■ **What to do**:
Your task is to copy every line of the entries that contains "icon".

■ **Dataset records**:

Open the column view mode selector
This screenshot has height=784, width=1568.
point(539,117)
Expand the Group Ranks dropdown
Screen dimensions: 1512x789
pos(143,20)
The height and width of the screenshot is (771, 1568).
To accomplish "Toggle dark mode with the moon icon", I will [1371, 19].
---
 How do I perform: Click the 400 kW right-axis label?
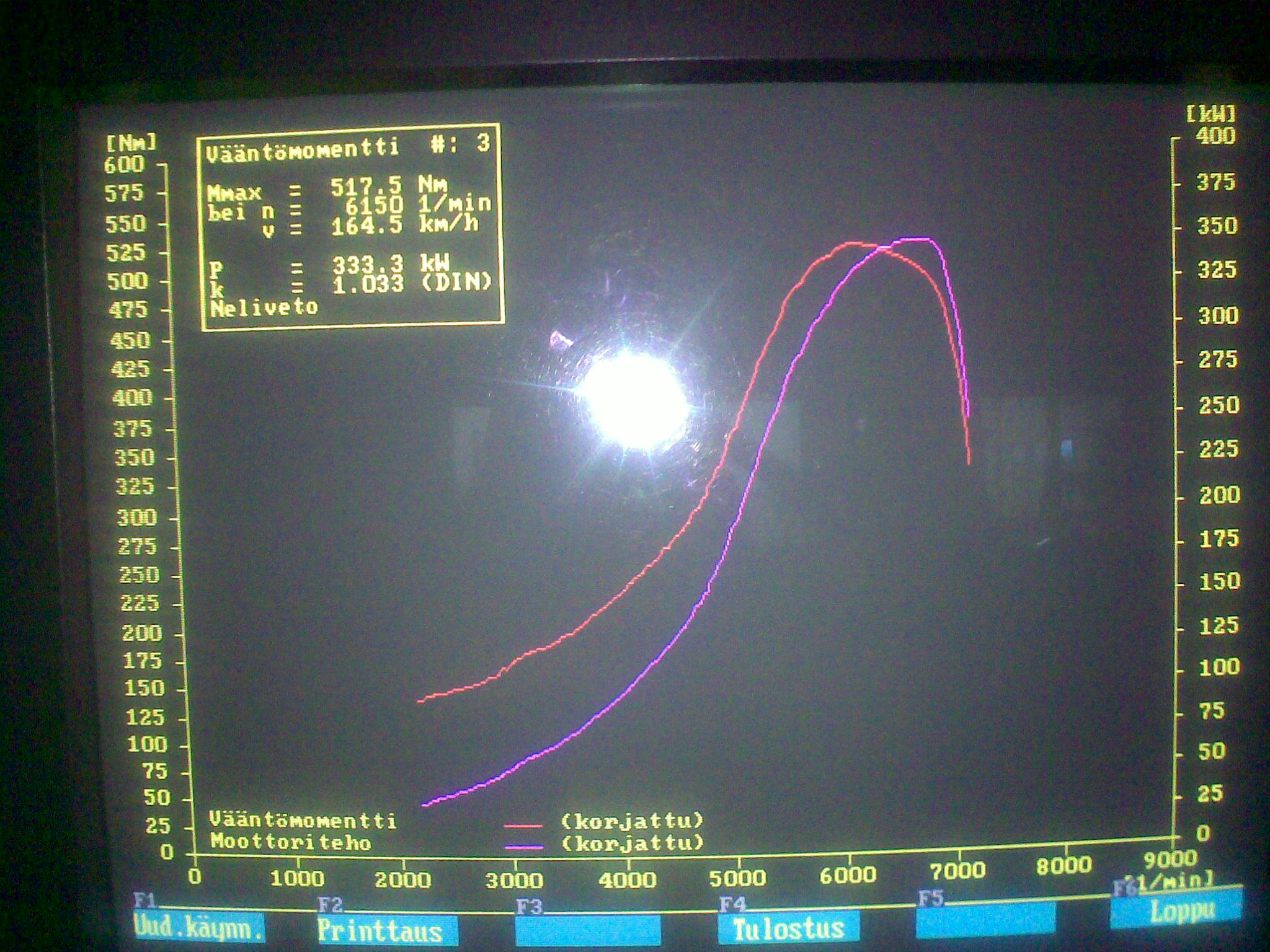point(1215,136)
* * *
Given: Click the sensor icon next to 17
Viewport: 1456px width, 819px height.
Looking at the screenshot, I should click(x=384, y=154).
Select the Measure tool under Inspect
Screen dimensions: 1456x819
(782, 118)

■ **Output below**:
To accomplish "Toggle dark mode with the moon icon", I will [1371, 19].
Given: Click the sensor icon next to 17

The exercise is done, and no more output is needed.